America Pays for Villaraigosa's Transit Legacy
You can't say no to federal funds for L.A.'s empty trains, fake transit hubs, and unfixed potholes.
What is TIFIA? This fey-sounding acronym for the 1998 Transportation Infrastructure Finance and Innovation Act may be your ticket to a wheezing, convoluted federal lending vehicle designed in large part to help Los Angeles Mayor Antonio Villaraigosa name a major project after himself.
How can that be, when the deepening state and federal fiscal crisis has delayed or derailed so many major projects?
Sen. Barbara Boxer (D-Calif.), in her capacity as chairwoman of the Senate Environment and Public Works Committee, is receiving a lesson in planned economics through President Barack Obama's $556 billion six-year highway and transit bill. Because the administration provided a plan that is underfunded by at least $134 billion, it is left to Boxer to whittle the bill down, complaining to Reuters as she does so. A bill that would have cost more than $185 billion over the next two years now may end up costing only about $109 billion, most but not all of that from the federal gasoline tax.
This bill does not include the $53 billion taxpayer expenditure for railroads announced by Vice President Joe Biden in February. But the bill does contain non-road transit, and one chief executive who has been looking on with gleeful hand-rubbing is the squat, amiable mayor of the City of Angels.
Villaraigosa rejects the legacy that has already been granted to him by history: L.A. died on his watch. Instead, he believes that by narrowing the city's 30-year plan for new municipal rail projects down to 10 years—the "30/10" plan that Villaraigosa explains in this 2009 puff piece by Ari B. Bloomekatz at The Los Angeles Times—he can outshine even the burnished image of his predecessor James Hahn.
A few things to understand about 30/10:
It's politically popular. Boxer and challenger Carly Fiorina both embraced Villaraigosa's scheme to grab federal funds for the idea in the 2010 election.

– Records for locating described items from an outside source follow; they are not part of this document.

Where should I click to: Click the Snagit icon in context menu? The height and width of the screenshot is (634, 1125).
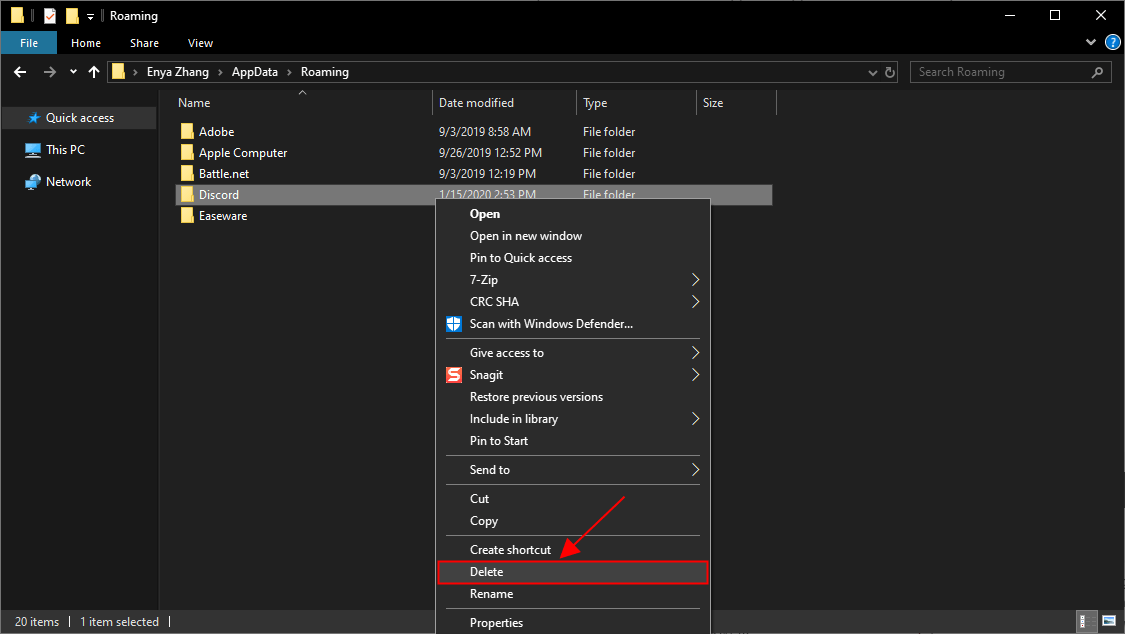pyautogui.click(x=454, y=375)
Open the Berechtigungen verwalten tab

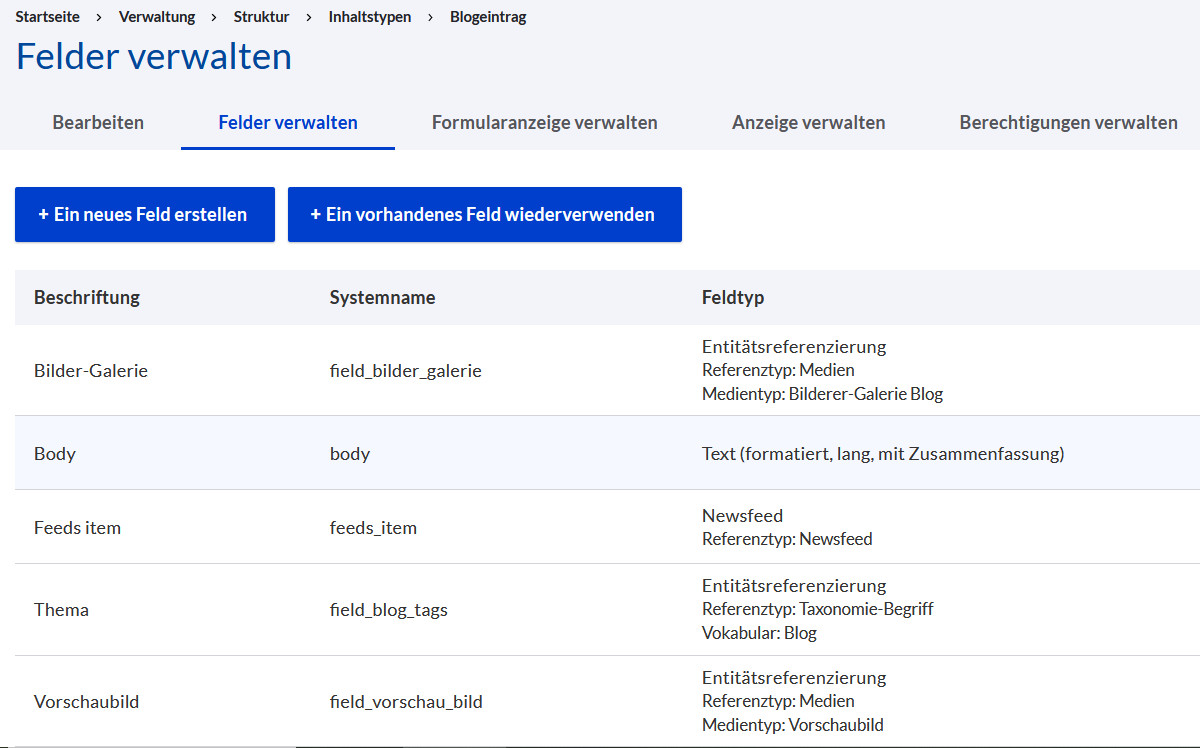coord(1068,122)
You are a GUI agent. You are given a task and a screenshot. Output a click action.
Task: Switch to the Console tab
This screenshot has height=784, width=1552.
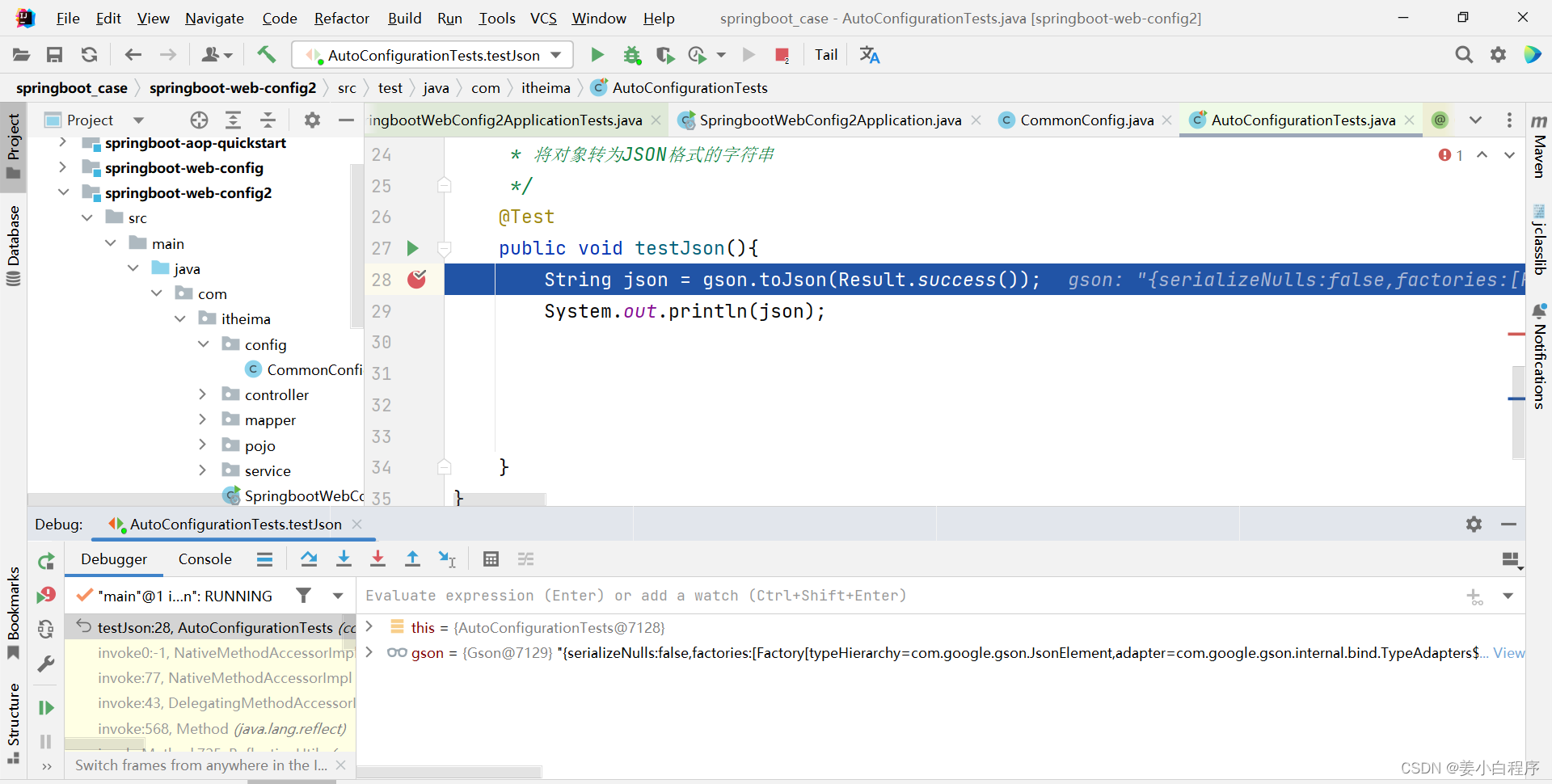tap(205, 558)

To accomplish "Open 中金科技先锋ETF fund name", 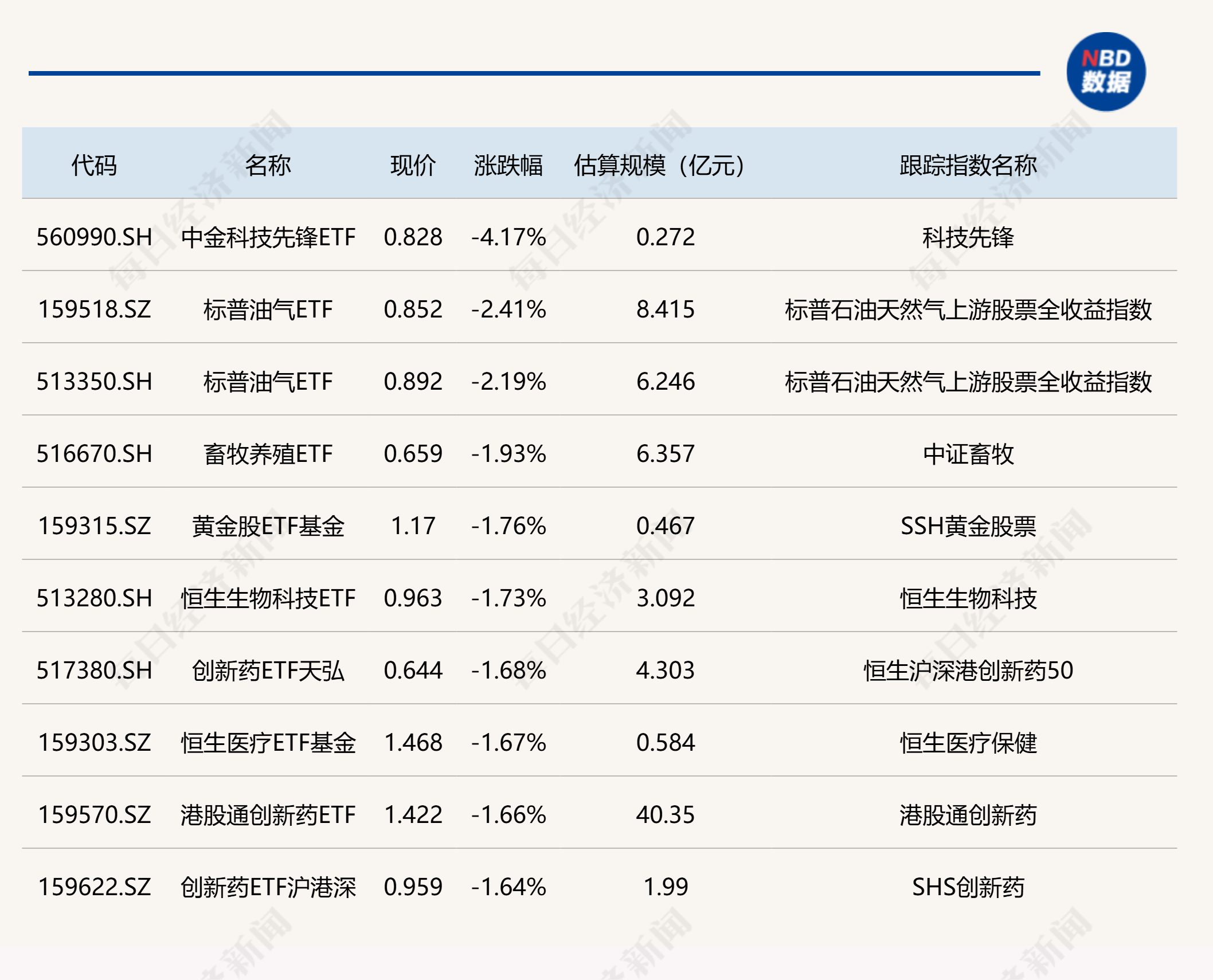I will coord(268,237).
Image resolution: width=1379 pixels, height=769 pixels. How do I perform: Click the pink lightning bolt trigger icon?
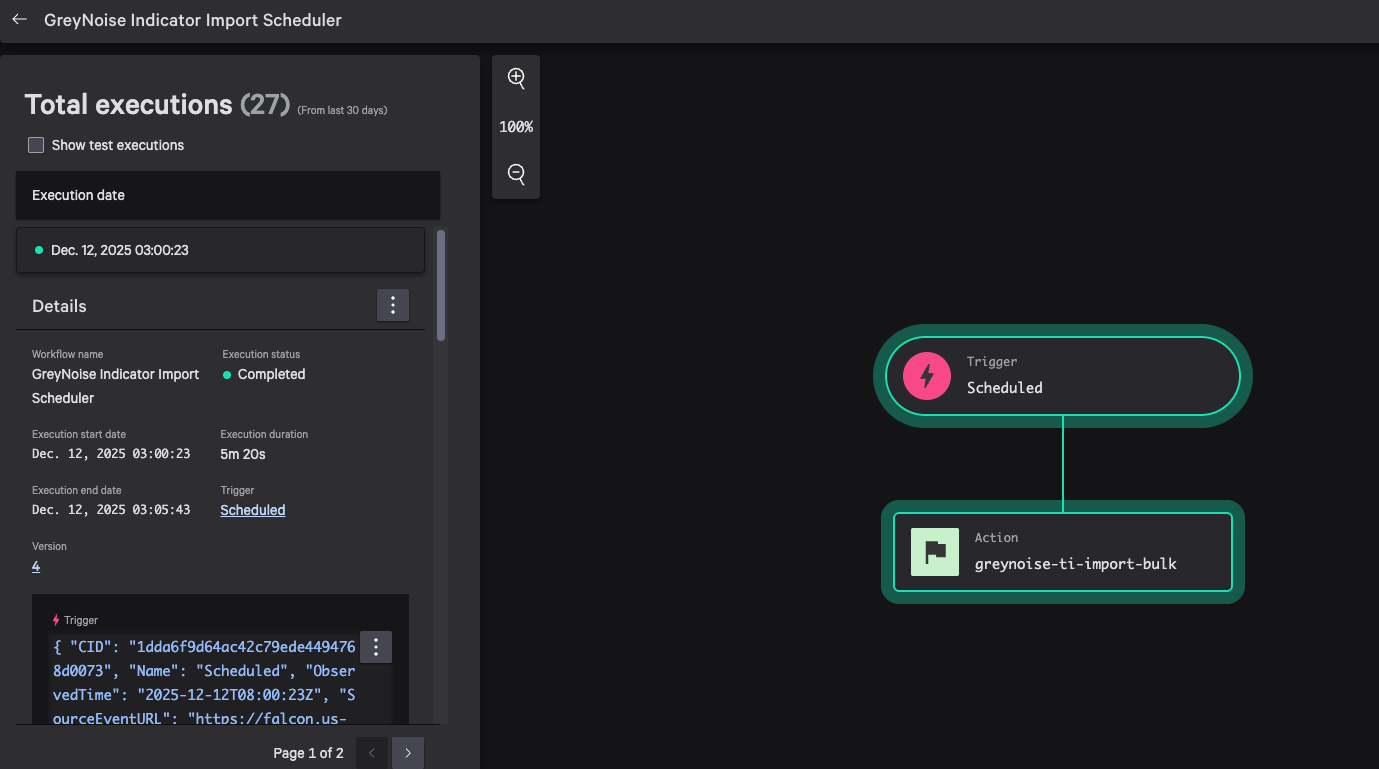927,376
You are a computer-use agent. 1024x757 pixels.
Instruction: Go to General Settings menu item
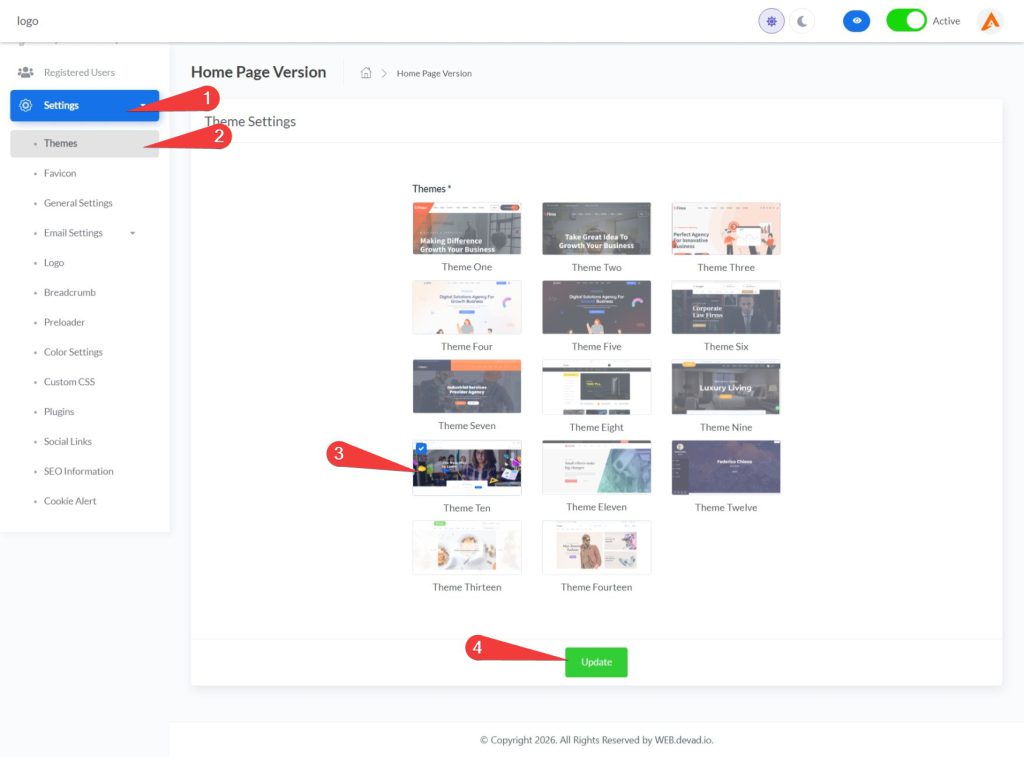point(78,203)
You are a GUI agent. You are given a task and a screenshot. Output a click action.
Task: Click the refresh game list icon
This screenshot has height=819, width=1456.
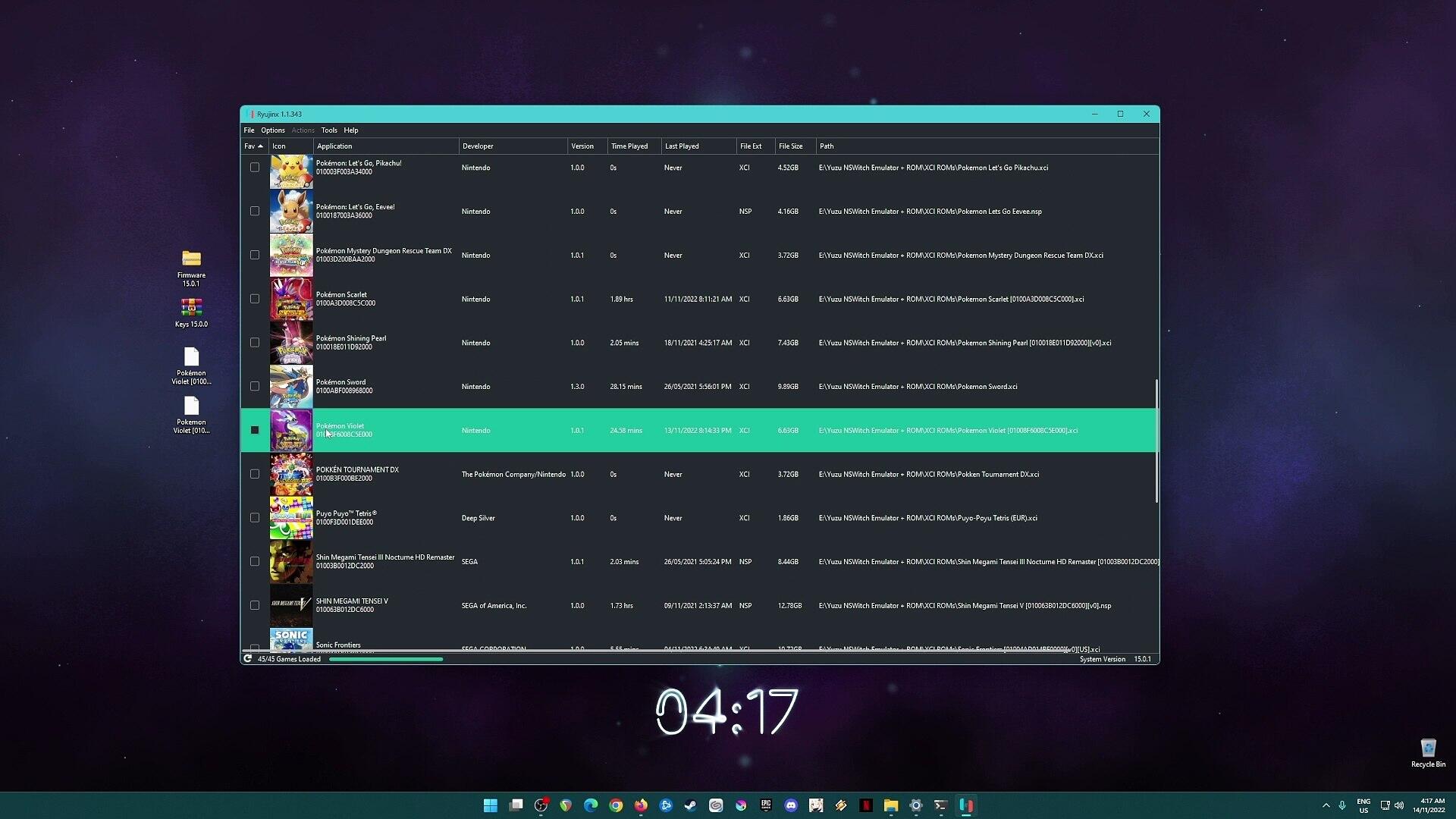tap(247, 659)
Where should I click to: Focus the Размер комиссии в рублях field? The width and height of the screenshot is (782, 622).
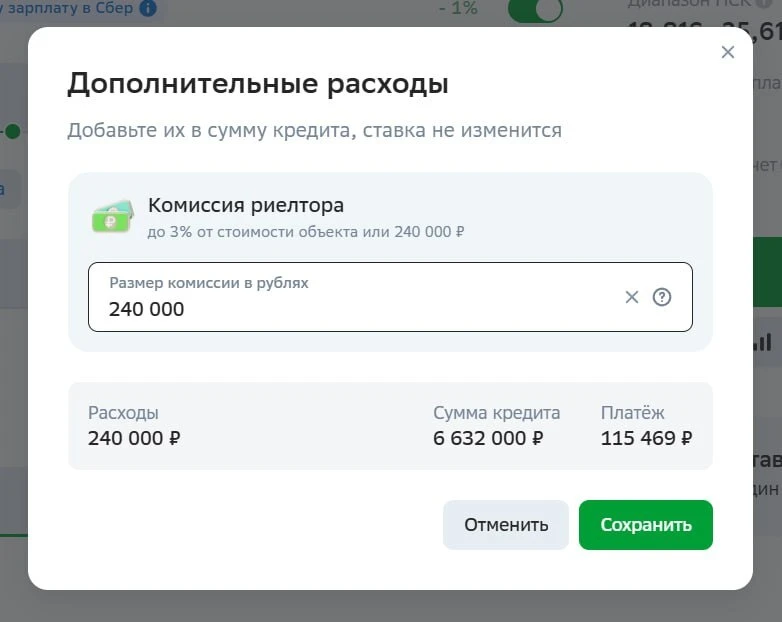[x=390, y=297]
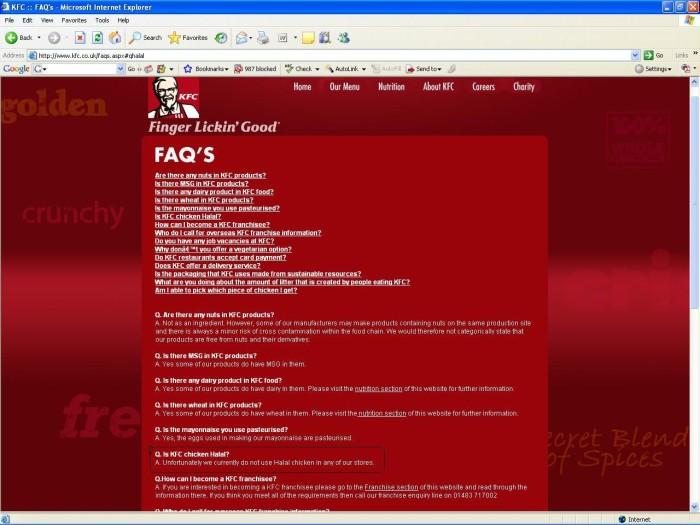Open the Search pane in the toolbar

click(144, 37)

It also has no realistic hope of being funded. At the most conservative estimate, the plan will cost at least $13.7 billion, and it will probably cost a lot more. L.A. Times columnist Tim Rutten, one of the idea's largest boosters, pronounces that the project—which includes an extension of a subway line to the West Side V.A. hospital and an at-grade rail line from USC to Santa Monica, as well as a plan to take away one lane of highly congested Wilshire Boulevard and turn it into a bus-only route—would "create 918,300 jobs paying $50.8 billion in wages."
And it has a new name. "Fast Forward America" is the new designation of 30/10, given with an eye toward getting other cities to accelerate railroad projects. In L.A., "FAST" has been turned into the telling acronym: "Fixing Angelenos Stuck in Traffic." (That is exactly correct: They don't want to fix the traffic; they want to fix the people.)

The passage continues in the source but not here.